X position, Y position, Type, Inside Inventory?

x position defines x position, y for y position, Type is a number which defines the number of inputs and outputs and their colour (based on a numbered list of pre-sets), and inventory is not used yet but will be used to define whether the hub is in the inventory at the start of the level or not.

The problem arises from the "type" parameter; simply because it is not versatile enough. The hubs have far too many options which will need to be changed between each hub and level, and unless I have several thousand pre-sets - it's going to be very difficult to get the options I need.

I've decided the very minimum parameters I need to specify are as follows:
hub parameters needed: X, Y, SpecialType,Inventory?, List of colours (of inputs), List of colours (of outputs).

As it stands I specify the current parameters I need as numbers using a 'Vector4'. It seemed a smart idea when I created it (as I didn't have much of an understanding on unity arrays). Now though it is too simple,and the parameters are constrained to numbers, whereas i need to use numbers, boolean and sub-arrays.

This might be a timely process to figure out, but it needs to be done in order for the game to be puzzling.

As an additional problem, I was thinking about having an "any" input type.

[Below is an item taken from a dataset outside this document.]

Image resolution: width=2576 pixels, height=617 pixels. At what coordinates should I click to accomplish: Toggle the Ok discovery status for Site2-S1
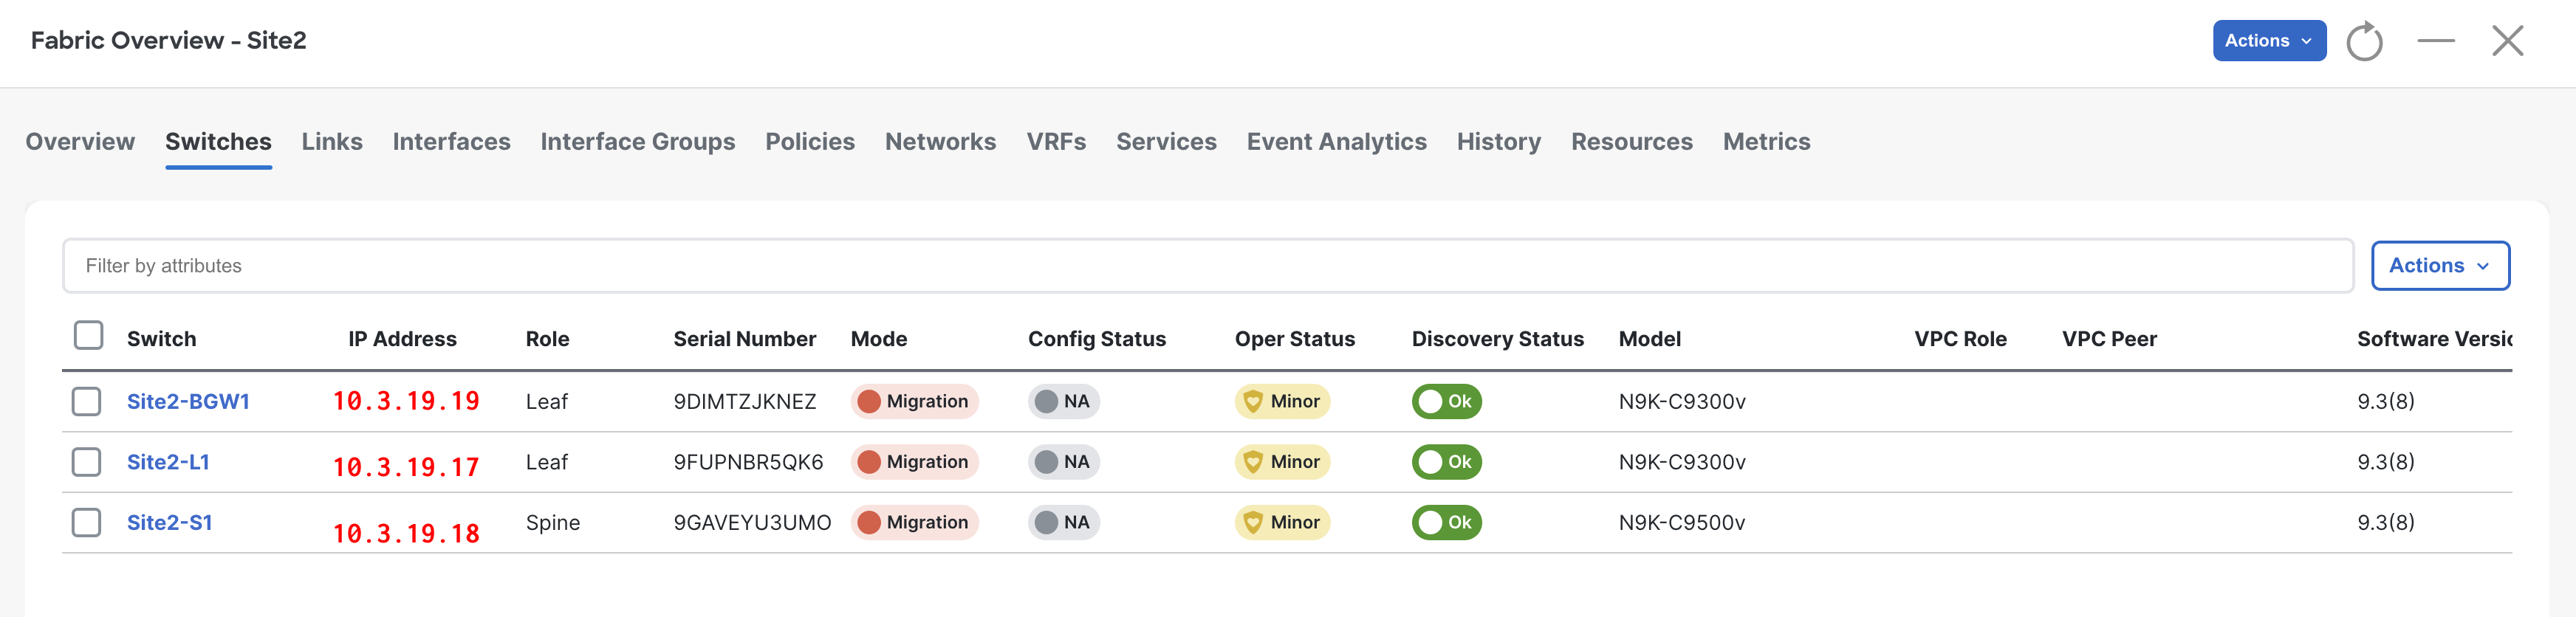pos(1446,522)
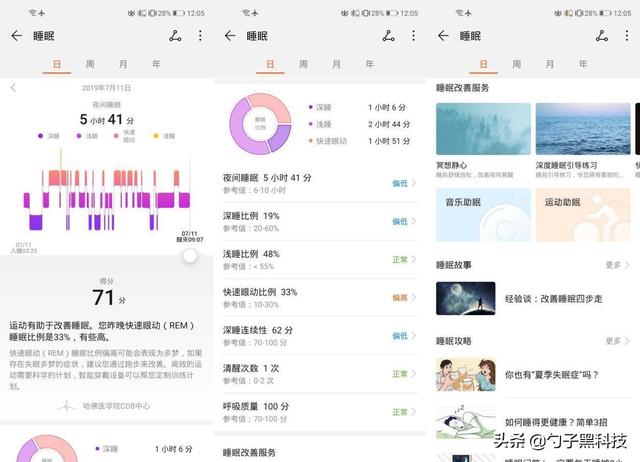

This would mean that you could use any colour onto it. This might be possible and useful in the game, but I have no idea how I would show the player that any colour could be placed on it. Currently I use colours to show what colours can be used, and the only real colours I have left are block and grey - and using those might be confusing for the player.

Thursday, 3 January 2013

Simple Fixes


The extra scrolling wasn't so bad when just getting down to it, although i might need chris' help in order to get the background tiling evenly on each level (for some reason it doesn't seem to do it any more, but I can't remember what I changed or had before in order for it to work. I also got the colour display working, and after a few tweaks I got power transfer working too.

Start hub - it knows it is a start hub because it doesn't have any inputs, so it automatically sets it to "powered"
Generic hub, un-powered - this means you can connect the outputs to things, but it won't power them until all of the inputs are powered.
same function hub after a powered plug has been attached to it, all outputs are powered because all the inputs (only one on this) were powered.
I had quite a few problems with removing power after the plugs were moved around. for instance  you used to be able to connect a plug to power something, remove it. and the hub you removed it from would still be powered, I had to change the script on the plug removal a bit to fix this.
 the really nice thing with this now is that you can make a chain of powered hubs, but if you remove the power on the first it causes a chain effect down the line, and they all become un-powered.

My next step i think will be adding distance limits to how far you can drag the plugs - at the moment you can connect plugs over any distance, which A. gets messy and B. doesn't have much of a puzzle element to it.

unfortunately I'm a bit rusty on distance calculations (I've been using box2D to do such things in other projects for so long) I'll have to have another read-up on it.

I'll also have to design a range indicator too... That will be interesting.